Monday, September 30, 2013

Avant-garde film as a subvertive mode of the look



Reading Mulvey’s essay “Visual Pleasure and Narrative Cinema” along with watching the films of avant-garde filmmaker and reading Su Friedrich’s article is interesting as the films and the articles create a multifaceted conversation about the issue of pleasure, a topic that we have been talking about in class. Focusing on Hollywood cinema, Mulvey suggests the mode of seeing and being seen in narrative films in which women are always the “objects of the look”; and men are “the subjects of the look.” This means women are presented offering scopophilic pleasures for men. 

The lesbian films we saw last week subvert the modes of the look that Mulvey suggests.

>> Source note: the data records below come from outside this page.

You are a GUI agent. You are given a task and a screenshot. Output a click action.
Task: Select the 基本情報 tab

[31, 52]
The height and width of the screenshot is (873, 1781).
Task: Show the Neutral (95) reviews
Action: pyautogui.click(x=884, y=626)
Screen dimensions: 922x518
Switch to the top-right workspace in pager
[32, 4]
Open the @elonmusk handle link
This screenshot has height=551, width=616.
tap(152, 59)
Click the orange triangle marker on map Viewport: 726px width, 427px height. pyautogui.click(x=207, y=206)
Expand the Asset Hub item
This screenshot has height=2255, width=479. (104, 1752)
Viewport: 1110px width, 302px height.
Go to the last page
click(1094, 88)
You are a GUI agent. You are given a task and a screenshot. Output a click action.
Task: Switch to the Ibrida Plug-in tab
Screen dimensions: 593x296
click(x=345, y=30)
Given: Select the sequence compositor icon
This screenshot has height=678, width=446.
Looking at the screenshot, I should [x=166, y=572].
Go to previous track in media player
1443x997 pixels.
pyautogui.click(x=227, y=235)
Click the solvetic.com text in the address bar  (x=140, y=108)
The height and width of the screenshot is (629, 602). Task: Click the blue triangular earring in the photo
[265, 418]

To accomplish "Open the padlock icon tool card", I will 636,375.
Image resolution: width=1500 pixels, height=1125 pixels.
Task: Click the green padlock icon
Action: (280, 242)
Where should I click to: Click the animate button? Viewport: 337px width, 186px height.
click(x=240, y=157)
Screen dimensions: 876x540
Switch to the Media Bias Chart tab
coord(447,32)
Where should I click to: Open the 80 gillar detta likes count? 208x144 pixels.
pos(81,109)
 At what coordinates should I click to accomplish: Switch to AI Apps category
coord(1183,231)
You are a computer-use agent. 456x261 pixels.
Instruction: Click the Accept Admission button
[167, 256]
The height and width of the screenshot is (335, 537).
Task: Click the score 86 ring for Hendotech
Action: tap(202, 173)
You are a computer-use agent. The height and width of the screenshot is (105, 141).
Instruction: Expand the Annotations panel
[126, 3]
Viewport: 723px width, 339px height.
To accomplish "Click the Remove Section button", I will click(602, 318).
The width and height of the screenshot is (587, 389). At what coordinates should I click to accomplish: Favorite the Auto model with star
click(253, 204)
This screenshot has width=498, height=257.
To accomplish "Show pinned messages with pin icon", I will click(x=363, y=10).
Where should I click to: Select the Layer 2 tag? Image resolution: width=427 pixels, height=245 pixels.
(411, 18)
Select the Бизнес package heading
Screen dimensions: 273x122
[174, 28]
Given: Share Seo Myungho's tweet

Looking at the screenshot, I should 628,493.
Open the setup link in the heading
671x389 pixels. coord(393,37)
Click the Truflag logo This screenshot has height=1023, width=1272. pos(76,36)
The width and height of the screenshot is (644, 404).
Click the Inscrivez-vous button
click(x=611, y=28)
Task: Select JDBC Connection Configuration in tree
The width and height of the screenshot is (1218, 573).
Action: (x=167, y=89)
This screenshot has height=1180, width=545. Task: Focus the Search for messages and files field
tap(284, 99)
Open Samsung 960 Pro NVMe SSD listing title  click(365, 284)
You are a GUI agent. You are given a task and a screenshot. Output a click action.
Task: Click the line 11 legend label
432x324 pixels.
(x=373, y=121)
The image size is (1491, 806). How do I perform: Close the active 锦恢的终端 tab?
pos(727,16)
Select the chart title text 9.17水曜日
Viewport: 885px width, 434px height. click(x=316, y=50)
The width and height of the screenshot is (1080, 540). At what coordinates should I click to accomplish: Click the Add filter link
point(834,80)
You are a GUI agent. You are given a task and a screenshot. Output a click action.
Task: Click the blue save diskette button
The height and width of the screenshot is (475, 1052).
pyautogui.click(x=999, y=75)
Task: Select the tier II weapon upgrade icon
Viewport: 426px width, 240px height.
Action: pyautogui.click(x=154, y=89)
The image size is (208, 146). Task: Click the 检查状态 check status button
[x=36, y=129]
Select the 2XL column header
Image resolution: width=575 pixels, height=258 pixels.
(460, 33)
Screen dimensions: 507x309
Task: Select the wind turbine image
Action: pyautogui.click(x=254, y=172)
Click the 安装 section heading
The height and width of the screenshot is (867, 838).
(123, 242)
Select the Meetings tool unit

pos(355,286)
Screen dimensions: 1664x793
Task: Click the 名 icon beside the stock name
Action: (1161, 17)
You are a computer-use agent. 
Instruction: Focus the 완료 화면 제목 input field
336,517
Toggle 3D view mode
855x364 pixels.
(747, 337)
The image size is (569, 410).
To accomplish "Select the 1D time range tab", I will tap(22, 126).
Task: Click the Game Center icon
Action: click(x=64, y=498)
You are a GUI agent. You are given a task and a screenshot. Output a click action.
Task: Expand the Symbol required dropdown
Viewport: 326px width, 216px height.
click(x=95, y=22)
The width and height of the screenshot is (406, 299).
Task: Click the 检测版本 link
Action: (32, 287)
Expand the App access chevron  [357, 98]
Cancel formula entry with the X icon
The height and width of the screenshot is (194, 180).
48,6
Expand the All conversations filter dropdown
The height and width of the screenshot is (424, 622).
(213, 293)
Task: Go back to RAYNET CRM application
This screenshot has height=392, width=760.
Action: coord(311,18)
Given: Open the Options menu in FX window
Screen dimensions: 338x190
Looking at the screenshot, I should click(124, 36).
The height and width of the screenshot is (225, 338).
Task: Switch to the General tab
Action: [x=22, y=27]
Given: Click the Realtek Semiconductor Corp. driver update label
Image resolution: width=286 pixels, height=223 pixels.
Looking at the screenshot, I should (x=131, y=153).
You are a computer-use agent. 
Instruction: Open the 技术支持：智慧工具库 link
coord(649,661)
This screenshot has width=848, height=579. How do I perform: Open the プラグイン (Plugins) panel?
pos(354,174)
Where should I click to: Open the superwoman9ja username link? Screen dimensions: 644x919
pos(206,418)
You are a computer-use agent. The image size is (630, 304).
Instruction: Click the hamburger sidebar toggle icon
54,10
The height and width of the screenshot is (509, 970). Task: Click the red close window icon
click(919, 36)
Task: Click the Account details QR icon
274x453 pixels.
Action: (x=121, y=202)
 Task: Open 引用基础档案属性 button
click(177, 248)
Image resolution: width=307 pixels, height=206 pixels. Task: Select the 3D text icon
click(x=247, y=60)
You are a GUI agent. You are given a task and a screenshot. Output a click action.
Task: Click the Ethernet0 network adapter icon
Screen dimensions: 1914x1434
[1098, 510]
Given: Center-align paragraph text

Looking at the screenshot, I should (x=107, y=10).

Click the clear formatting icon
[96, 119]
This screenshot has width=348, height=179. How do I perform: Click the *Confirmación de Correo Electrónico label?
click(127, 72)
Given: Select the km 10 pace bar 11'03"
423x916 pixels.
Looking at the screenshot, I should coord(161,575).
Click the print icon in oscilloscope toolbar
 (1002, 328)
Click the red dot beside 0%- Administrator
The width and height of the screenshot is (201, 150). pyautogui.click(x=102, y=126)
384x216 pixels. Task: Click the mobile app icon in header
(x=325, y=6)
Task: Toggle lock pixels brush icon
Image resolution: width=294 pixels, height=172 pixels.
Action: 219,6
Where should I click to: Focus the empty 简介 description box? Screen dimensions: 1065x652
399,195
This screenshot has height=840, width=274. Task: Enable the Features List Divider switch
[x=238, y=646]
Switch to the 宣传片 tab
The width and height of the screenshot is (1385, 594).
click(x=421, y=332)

The avant-garde films are not about the heterosexual relationship but homosexual one – between woman and woman. Hence, taking homosexual desire as a useful device, they deconstruct the binary of the look based on gender. The avant-garde filmmakers thereby contribute an alternative mode of production beside that of the Hollywood. What I found interesting here is the question that whether avant-garde cinema which aims at the alternative mode needs an alternative form. More particularly, Su Friedrich raises the question “ Does radical content deserve radical form?” The filmmaker seems to state that she has attended to pursue an innovative way to tell her film story. However, she has to accept that the film has its own life and her film about the lesbian nun is inclined to narrative tradition rather than provocative way of avant-garde tradition. Her article is useful for me as I am used to assume that avant-garde cinema is radical form-oriented.